**Some entries**
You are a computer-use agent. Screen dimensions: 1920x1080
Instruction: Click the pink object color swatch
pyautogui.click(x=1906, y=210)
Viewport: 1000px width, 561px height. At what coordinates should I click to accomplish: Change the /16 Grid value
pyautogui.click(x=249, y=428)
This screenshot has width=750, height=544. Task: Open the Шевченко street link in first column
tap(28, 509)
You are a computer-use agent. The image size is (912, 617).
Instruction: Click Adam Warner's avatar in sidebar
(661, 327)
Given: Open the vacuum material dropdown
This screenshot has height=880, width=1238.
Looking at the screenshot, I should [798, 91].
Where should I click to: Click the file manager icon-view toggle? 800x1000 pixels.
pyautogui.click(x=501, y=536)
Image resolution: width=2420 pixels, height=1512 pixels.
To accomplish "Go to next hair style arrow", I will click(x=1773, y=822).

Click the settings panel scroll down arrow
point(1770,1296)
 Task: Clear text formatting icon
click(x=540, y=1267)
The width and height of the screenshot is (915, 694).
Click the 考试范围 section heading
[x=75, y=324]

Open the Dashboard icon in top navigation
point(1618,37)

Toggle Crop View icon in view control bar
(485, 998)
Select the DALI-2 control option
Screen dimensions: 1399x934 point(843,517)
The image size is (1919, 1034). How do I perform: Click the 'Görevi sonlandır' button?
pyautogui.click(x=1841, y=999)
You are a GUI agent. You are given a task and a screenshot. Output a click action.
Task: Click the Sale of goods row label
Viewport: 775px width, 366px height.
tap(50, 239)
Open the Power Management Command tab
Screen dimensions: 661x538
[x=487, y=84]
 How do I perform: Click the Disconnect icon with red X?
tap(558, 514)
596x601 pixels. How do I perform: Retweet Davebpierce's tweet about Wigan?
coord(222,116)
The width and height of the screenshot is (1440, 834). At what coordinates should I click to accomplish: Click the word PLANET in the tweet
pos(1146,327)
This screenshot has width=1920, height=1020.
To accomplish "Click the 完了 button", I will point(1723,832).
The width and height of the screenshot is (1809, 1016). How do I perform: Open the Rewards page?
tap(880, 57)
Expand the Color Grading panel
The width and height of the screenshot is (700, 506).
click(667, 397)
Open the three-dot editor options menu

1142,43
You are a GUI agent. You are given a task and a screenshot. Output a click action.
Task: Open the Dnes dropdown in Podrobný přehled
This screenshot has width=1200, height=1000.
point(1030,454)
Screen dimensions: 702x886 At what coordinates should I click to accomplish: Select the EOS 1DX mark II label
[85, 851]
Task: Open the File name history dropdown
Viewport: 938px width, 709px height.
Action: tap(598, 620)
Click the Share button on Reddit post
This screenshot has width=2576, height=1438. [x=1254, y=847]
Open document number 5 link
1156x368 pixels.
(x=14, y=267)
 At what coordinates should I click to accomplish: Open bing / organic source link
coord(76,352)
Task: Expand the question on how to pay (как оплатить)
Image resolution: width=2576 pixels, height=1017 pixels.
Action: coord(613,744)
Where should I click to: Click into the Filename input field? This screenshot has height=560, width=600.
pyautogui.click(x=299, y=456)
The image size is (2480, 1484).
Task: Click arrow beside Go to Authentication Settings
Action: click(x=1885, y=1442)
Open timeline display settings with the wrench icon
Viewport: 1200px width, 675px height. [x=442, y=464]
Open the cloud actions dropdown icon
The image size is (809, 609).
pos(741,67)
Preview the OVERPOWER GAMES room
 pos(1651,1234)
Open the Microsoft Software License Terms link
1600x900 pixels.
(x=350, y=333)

**What is asked**
List every line in the entries above that contains the string "size", matching case.

**Answer to this exercise**
You are a computer-use agent. The image size is (912, 617).
The image size is (1919, 1034). How do I perform: Click the 'Görevi sonlandır' button?
The image size is (2480, 1484).
The image size is (809, 609).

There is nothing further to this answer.